My friends tell me there is nothing to be nervous about. They think I should be excited, which I am, but I am also extremely anxious because I am not exactly “in my element,” regardless of the number of mission trips I have done.Let me explain.
Like most college students, I am busy. I am busy studying, working and trying to balance a social life on top of that. I am busy praying and reading my Bible — but this is the part of my day that is most strictly scheduled. It’s easy to close my Bible and enter into the whirlwind of work mode instantly.
I am going to a place with the intentions of God using me all day, every day. I will be majorly vulnerable in a foreign place with foreign people. I, along with my teammates, will be stripped of our comfort blankets of technology and immersed into God’s mission field in Santa Ana, Honduras, for 10 days.

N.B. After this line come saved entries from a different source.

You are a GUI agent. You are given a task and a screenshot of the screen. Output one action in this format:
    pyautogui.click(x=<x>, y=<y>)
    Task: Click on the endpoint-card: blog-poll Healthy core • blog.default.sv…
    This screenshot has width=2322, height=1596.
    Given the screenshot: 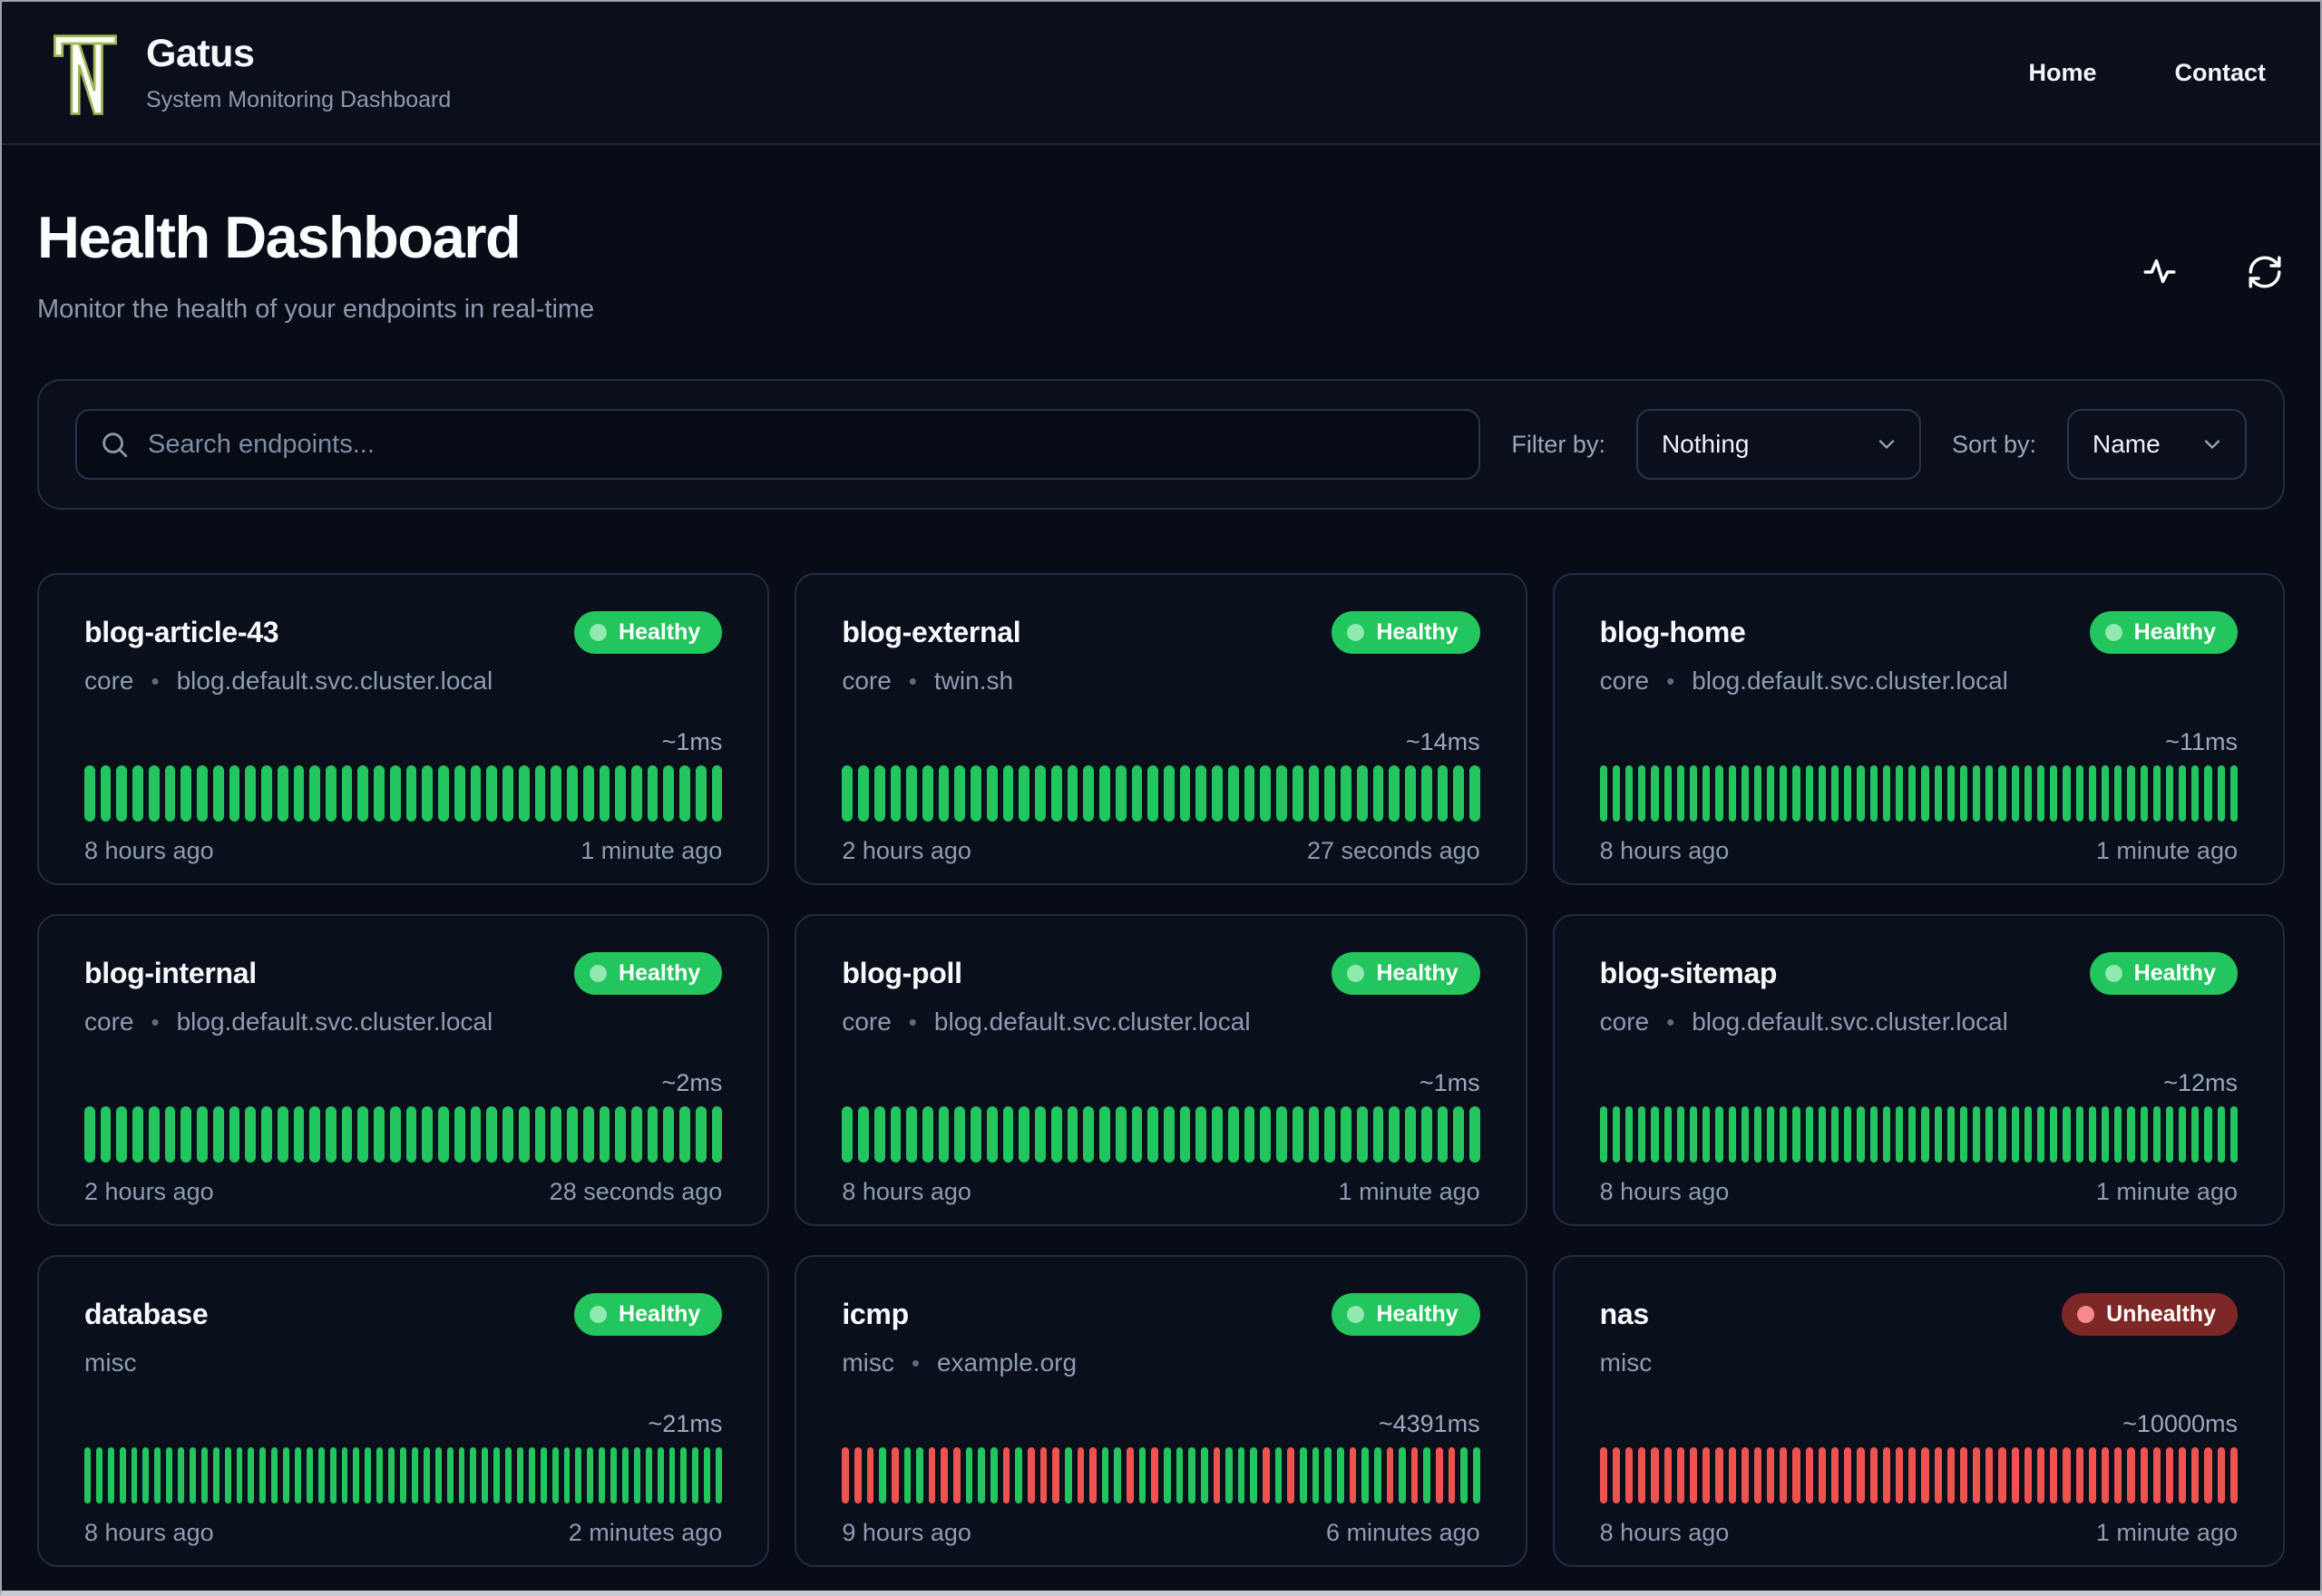 What is the action you would take?
    pyautogui.click(x=1161, y=1070)
    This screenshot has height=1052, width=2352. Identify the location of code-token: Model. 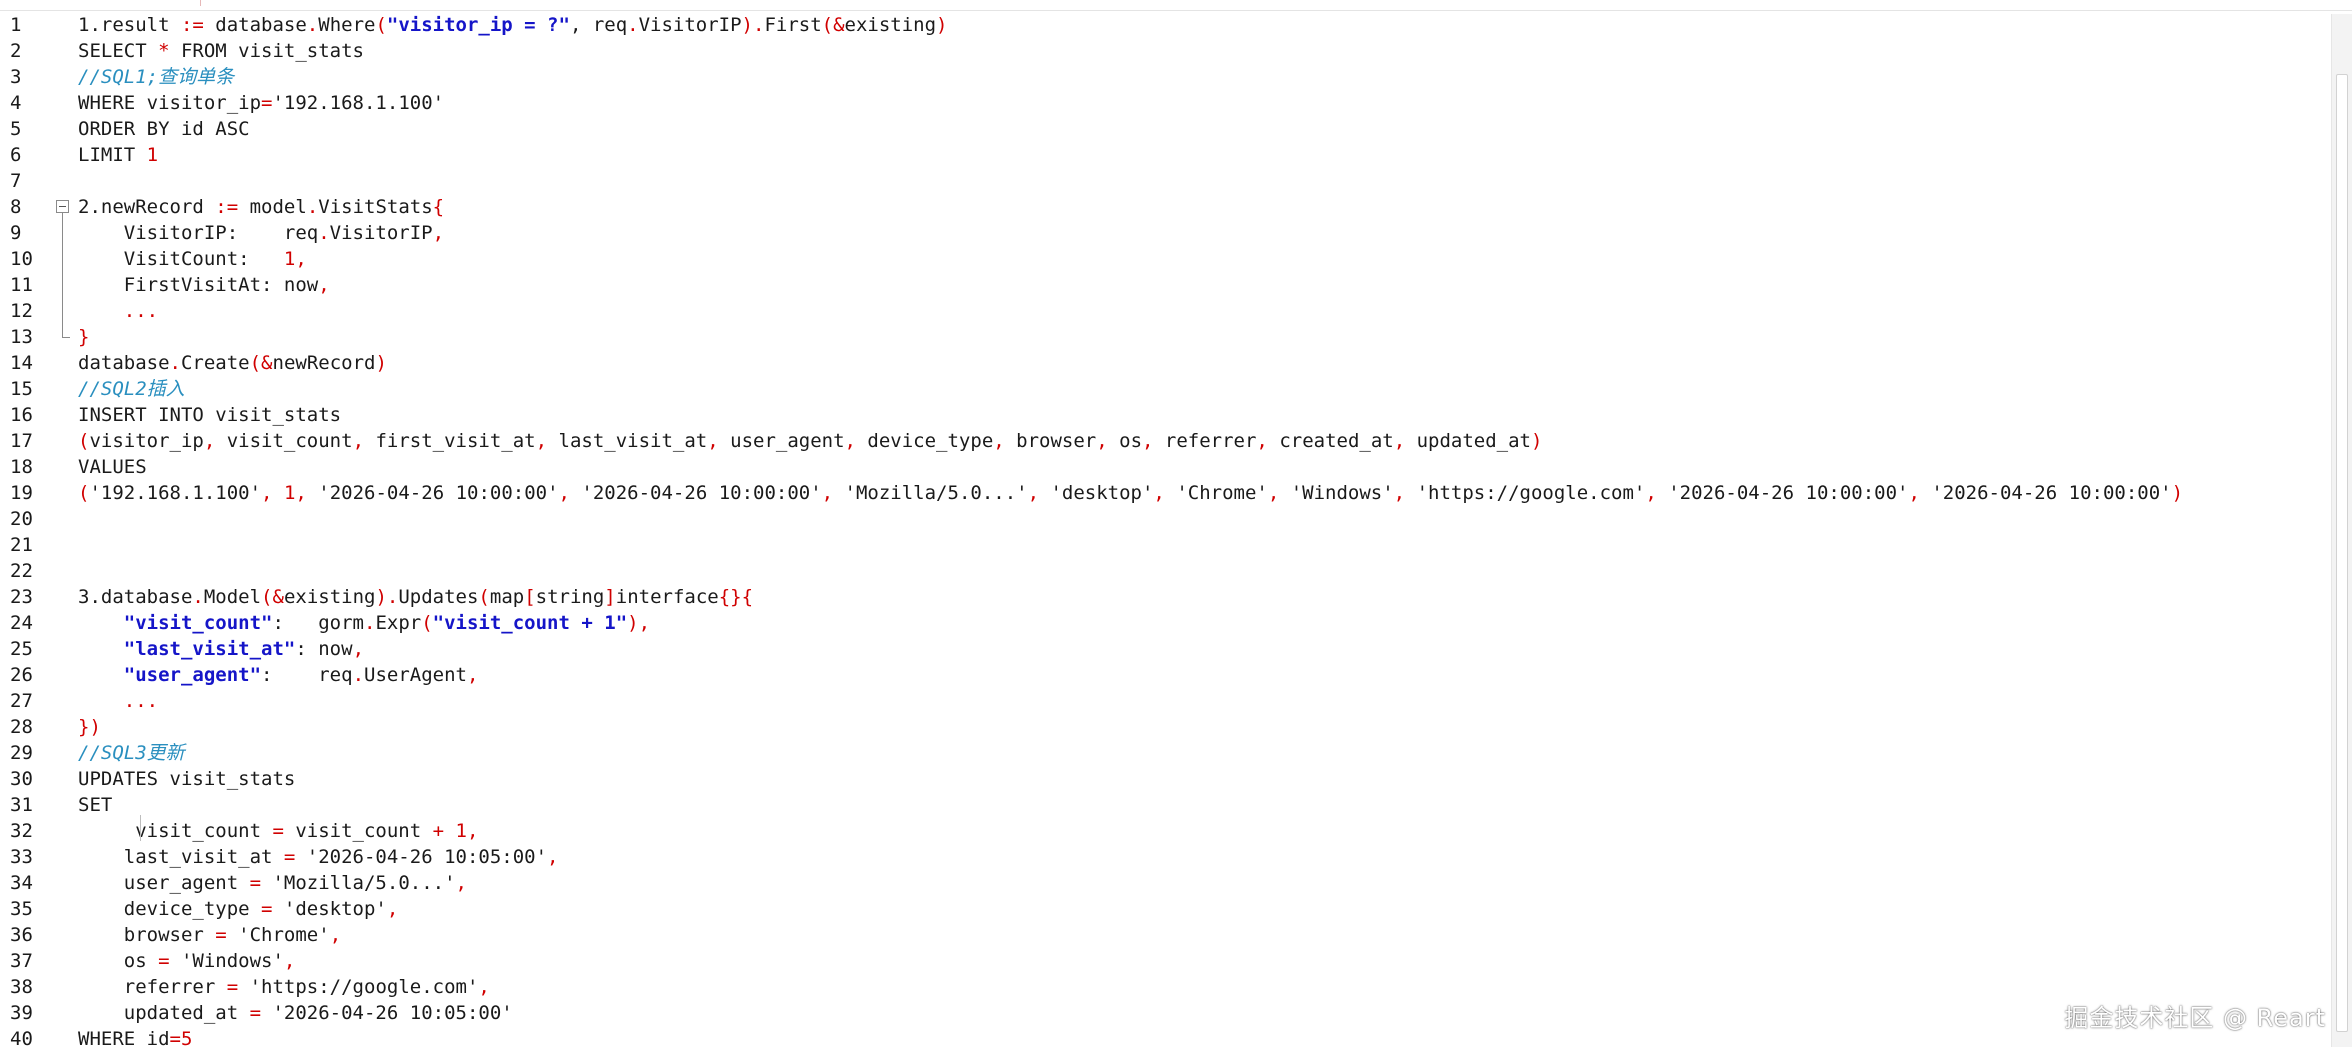
(232, 597).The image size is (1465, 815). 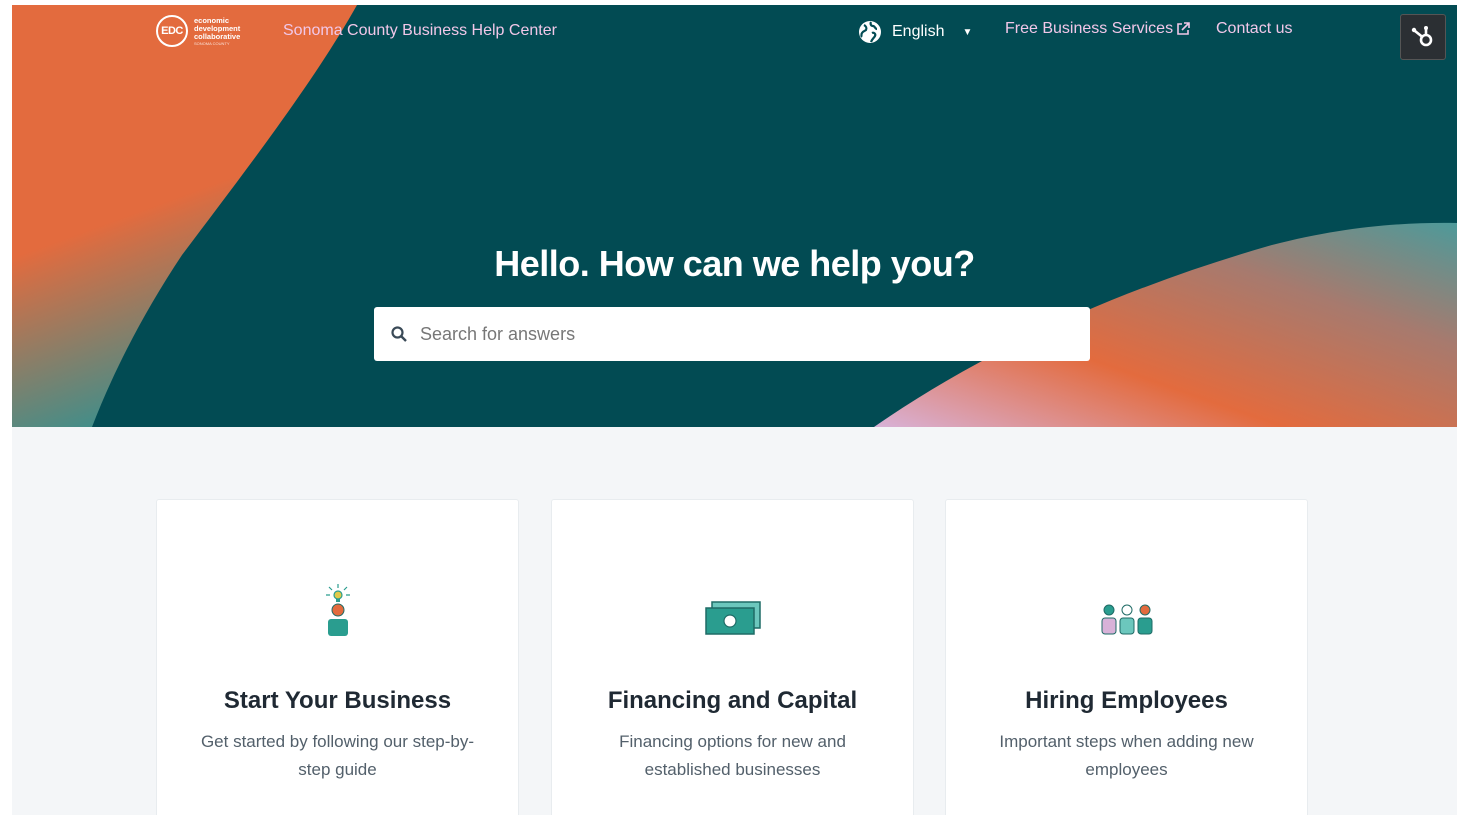 I want to click on hubspot-sprocket-icon, so click(x=1422, y=36).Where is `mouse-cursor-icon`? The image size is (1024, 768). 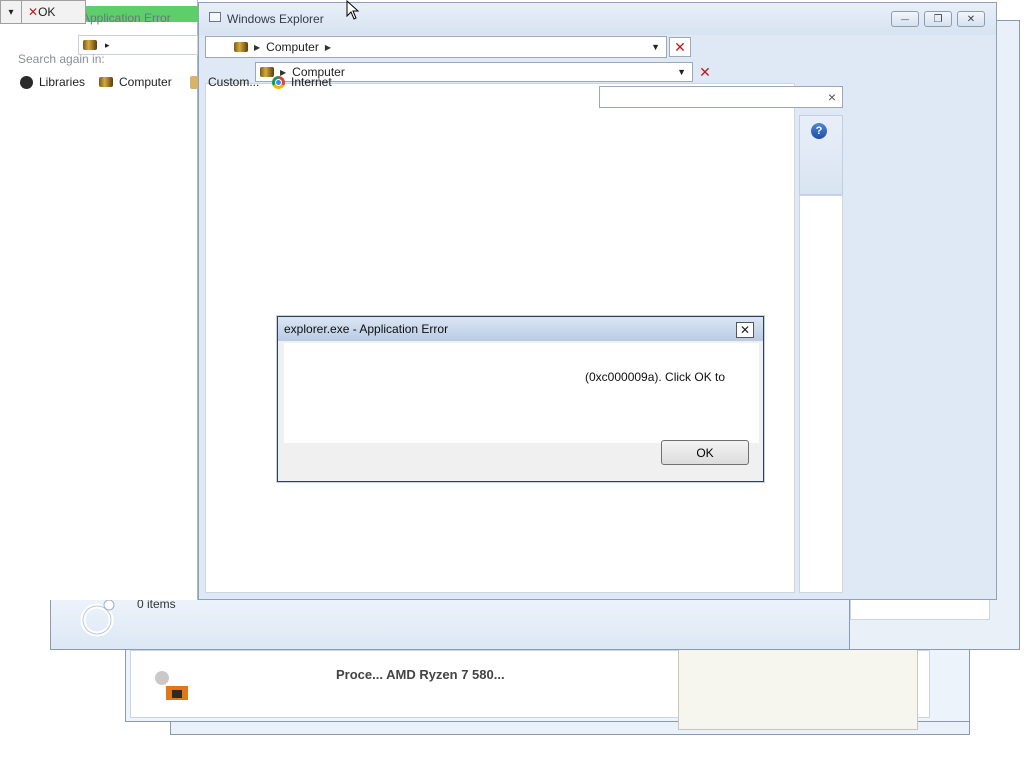
mouse-cursor-icon is located at coordinates (353, 10).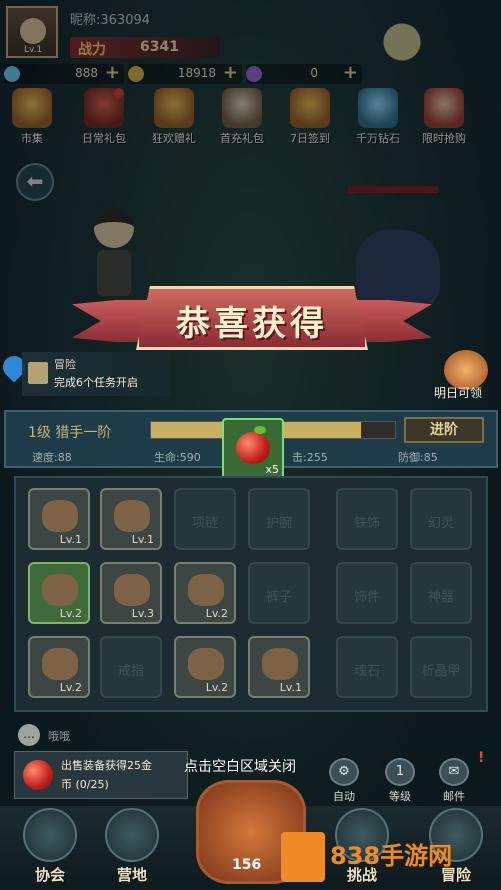 The image size is (501, 890). I want to click on reward-item-slot: x5, so click(253, 449).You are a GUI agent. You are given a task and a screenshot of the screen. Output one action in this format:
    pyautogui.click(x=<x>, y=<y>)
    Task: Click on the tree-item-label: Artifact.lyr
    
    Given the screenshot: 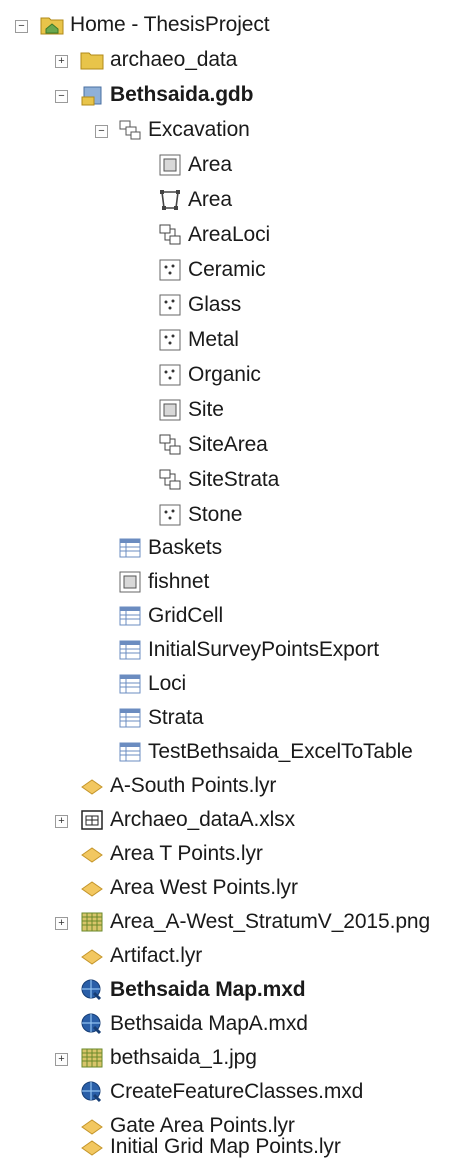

Doing this, I know I will need to remain connected to Christ in order for His name to be glorified. Just as Jesus said in in John 15, ” I am the vine, you are the branches. If you remain in me and I in you, you will bear much fruit, apart from me you can do nothing … This is to my Father’s glory, that you bear much fruit, showing yourselves to be my disciples.”
I am thrilled to experience Honduras, build relationships and serve the Lord. I am overwhelmed that the same God who used Moses, Daniel and Paul sent His Spirit to live in imperfect humans, and He will use us in similar ways if we allow Him to.
This morning, I feel so small. Not just because I’m hardly 5 feet tall, but because I know I am part of a plan so much larger than I could ever comprehend — all of my teammates are. We are entering a field that God has already been at work in. I cannot wait to see what God has done, what He is doing and what He will do.
“Lord, our Lord, how majestic is your name in all the earth!”